Dataset entries —
******************************

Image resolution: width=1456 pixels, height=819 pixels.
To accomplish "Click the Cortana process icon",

******************************

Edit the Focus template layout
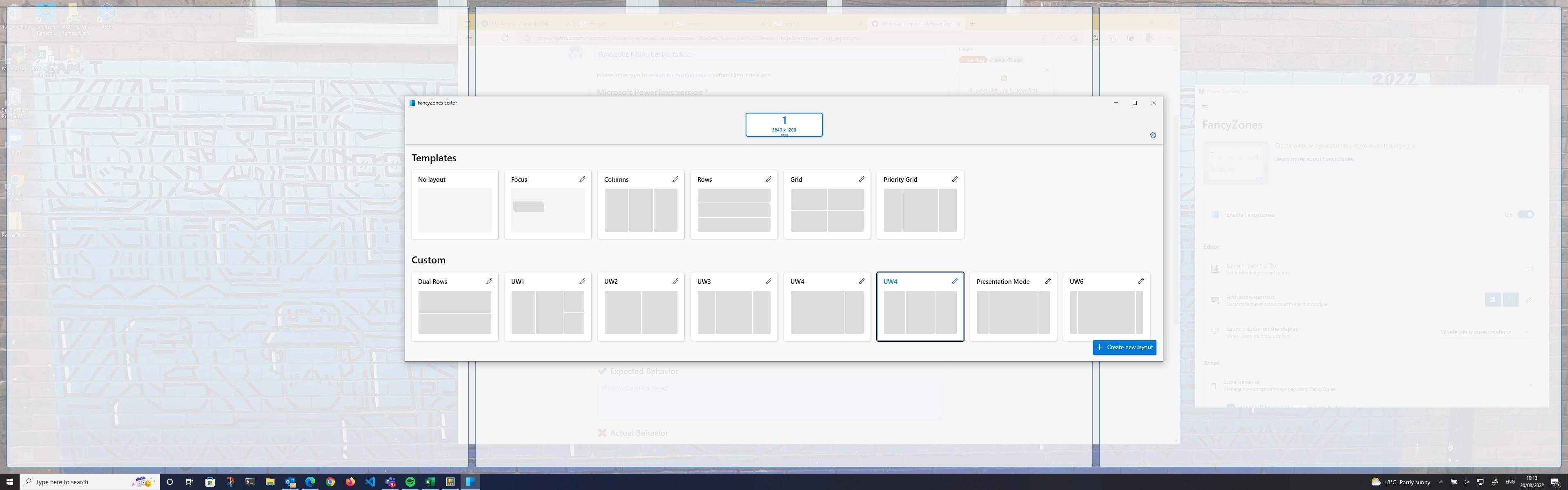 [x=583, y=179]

******************************

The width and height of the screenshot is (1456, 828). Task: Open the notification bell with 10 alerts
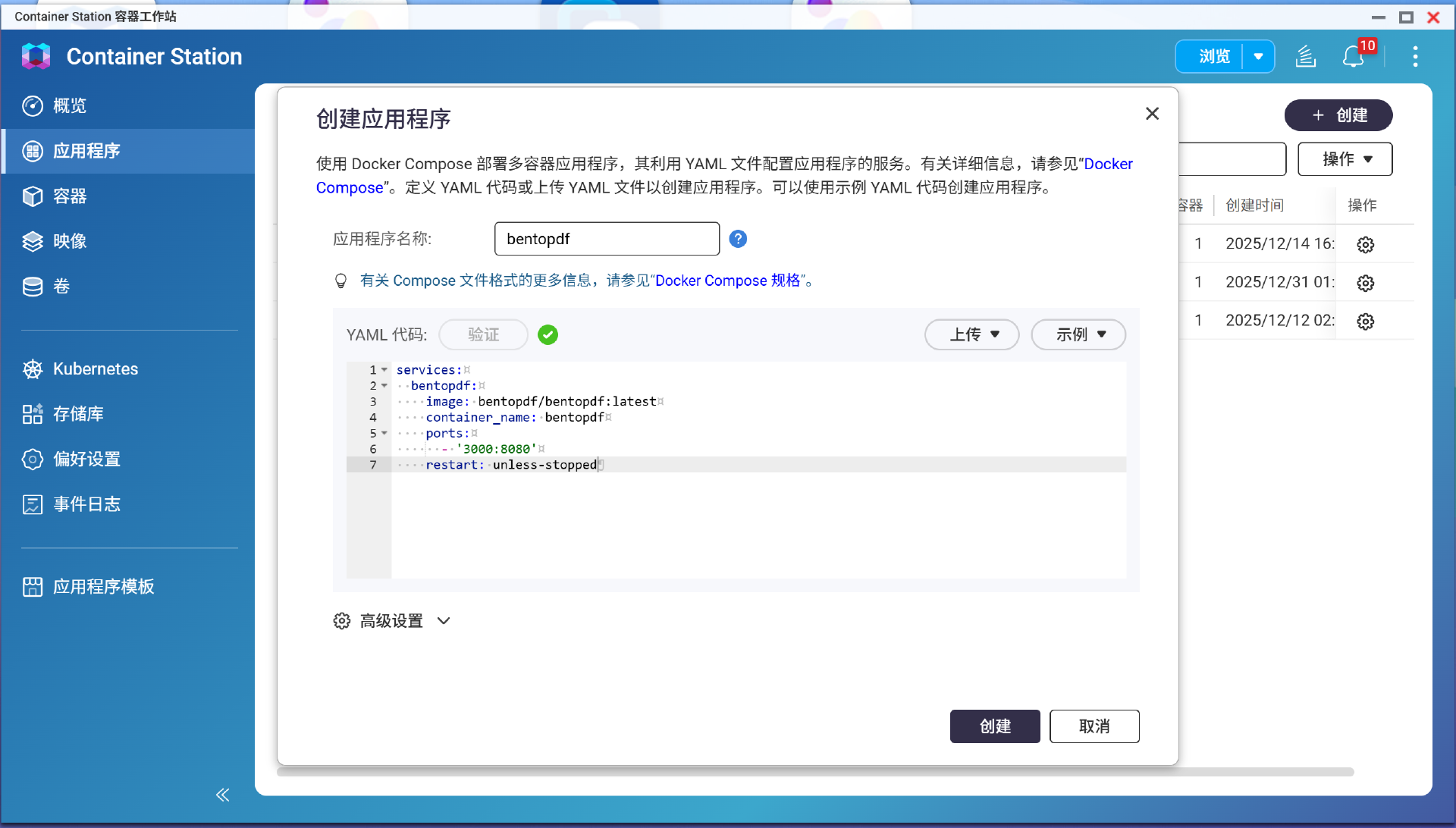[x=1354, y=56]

******************************

Task item — For this exercise, repeat exactly the lines of the data above from the one with "Image resolution: width=1456" down to the one with "the Cortana process", both end lines included.

Response for this exercise —
Image resolution: width=1456 pixels, height=819 pixels.
To accomplish "Click the Cortana process icon",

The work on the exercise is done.